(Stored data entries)
= = = =

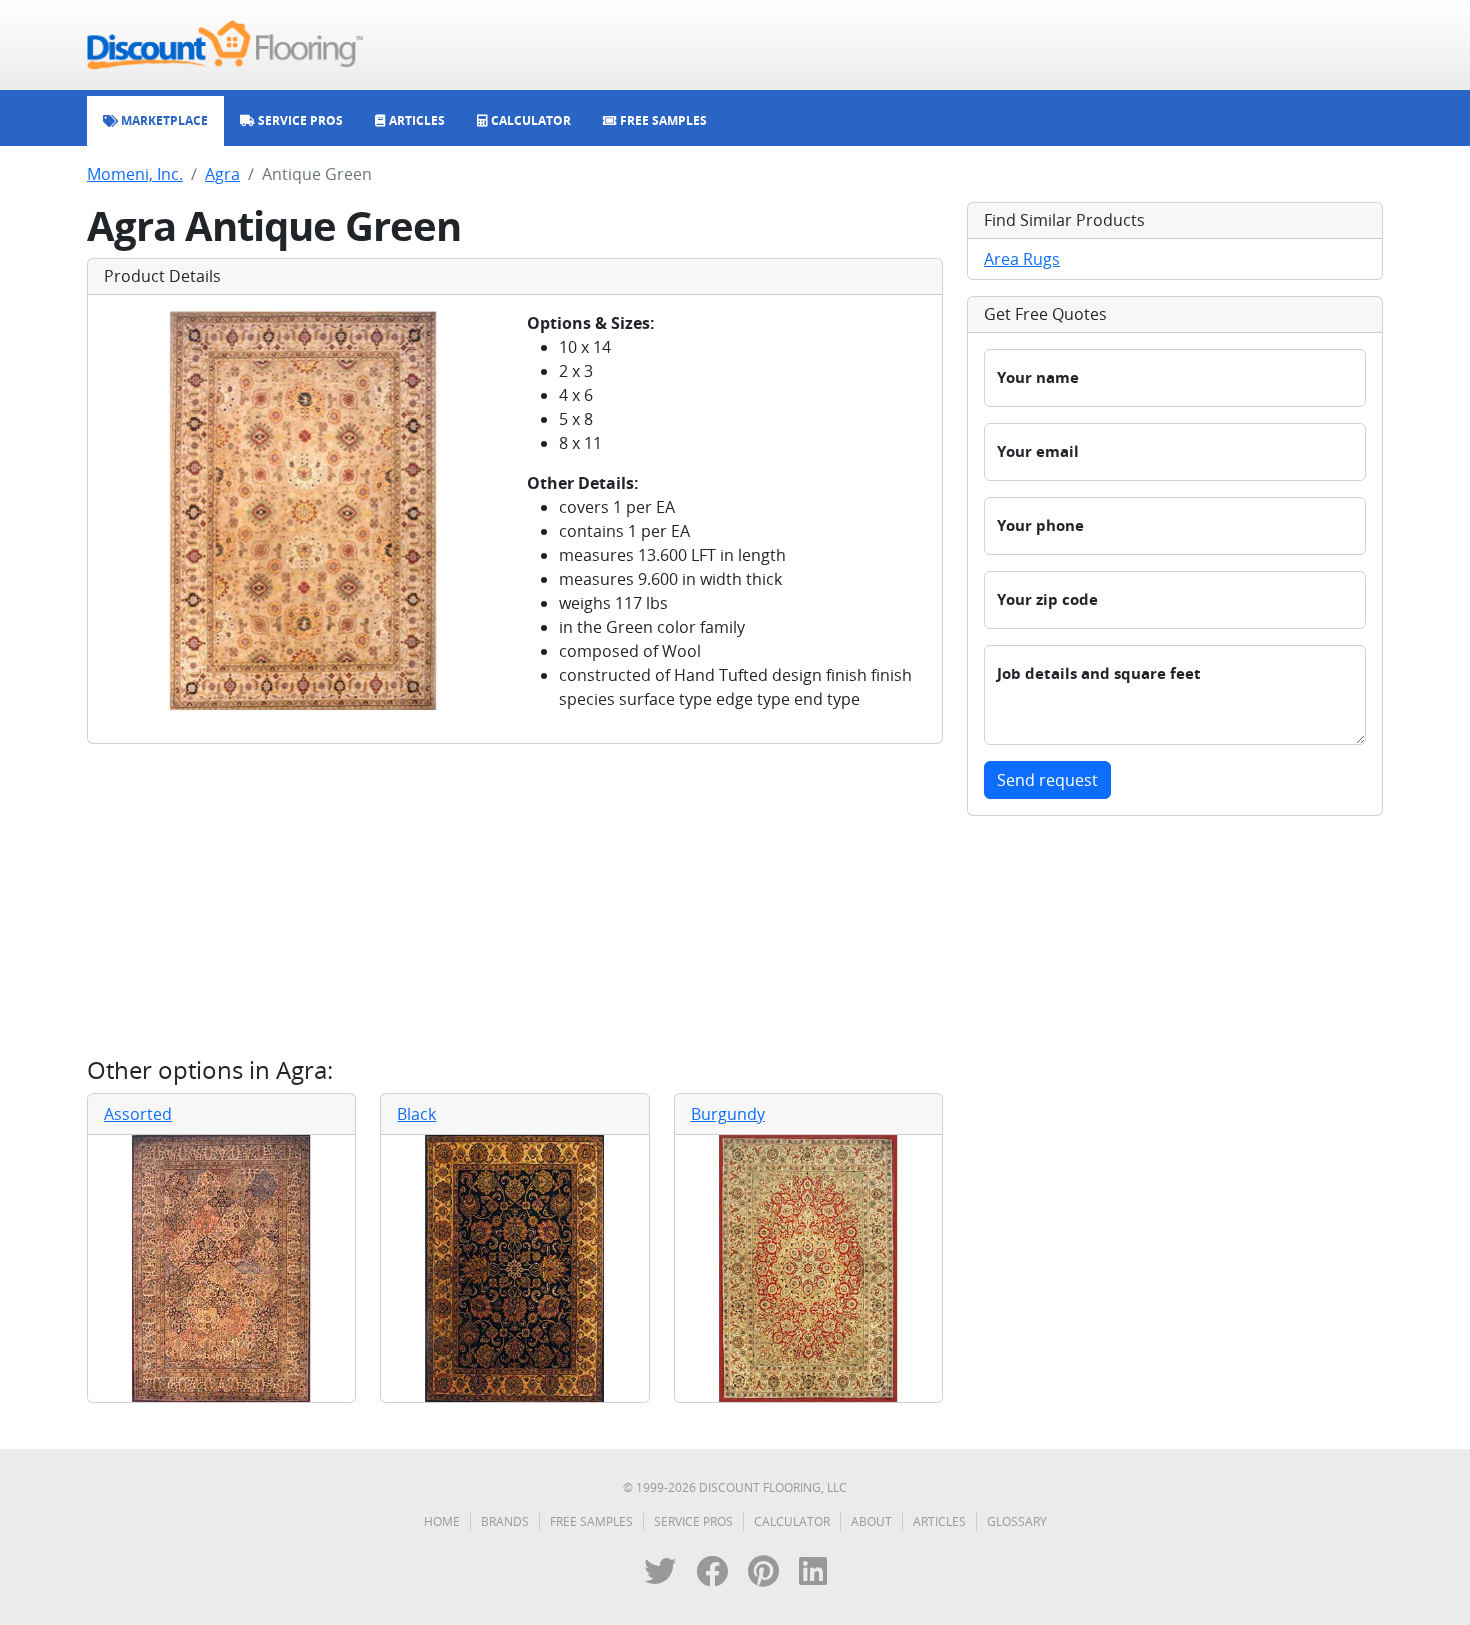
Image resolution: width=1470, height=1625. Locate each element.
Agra (222, 174)
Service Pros (693, 1521)
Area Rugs (1022, 259)
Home (442, 1521)
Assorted (138, 1114)
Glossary (1017, 1521)
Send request (1047, 780)
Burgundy (728, 1114)
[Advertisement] (515, 900)
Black (416, 1114)
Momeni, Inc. (135, 174)
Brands (505, 1521)
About (871, 1521)
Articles (939, 1521)
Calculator (792, 1521)
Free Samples (591, 1521)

= = = =

▸ The problem
An exact copy is needed of the closing lines of the entries above, counting from the one that contains "Brands (505, 1521)" and including it and the last.

▸ Solution to the exercise
Brands (505, 1521)
About (871, 1521)
Articles (939, 1521)
Calculator (792, 1521)
Free Samples (591, 1521)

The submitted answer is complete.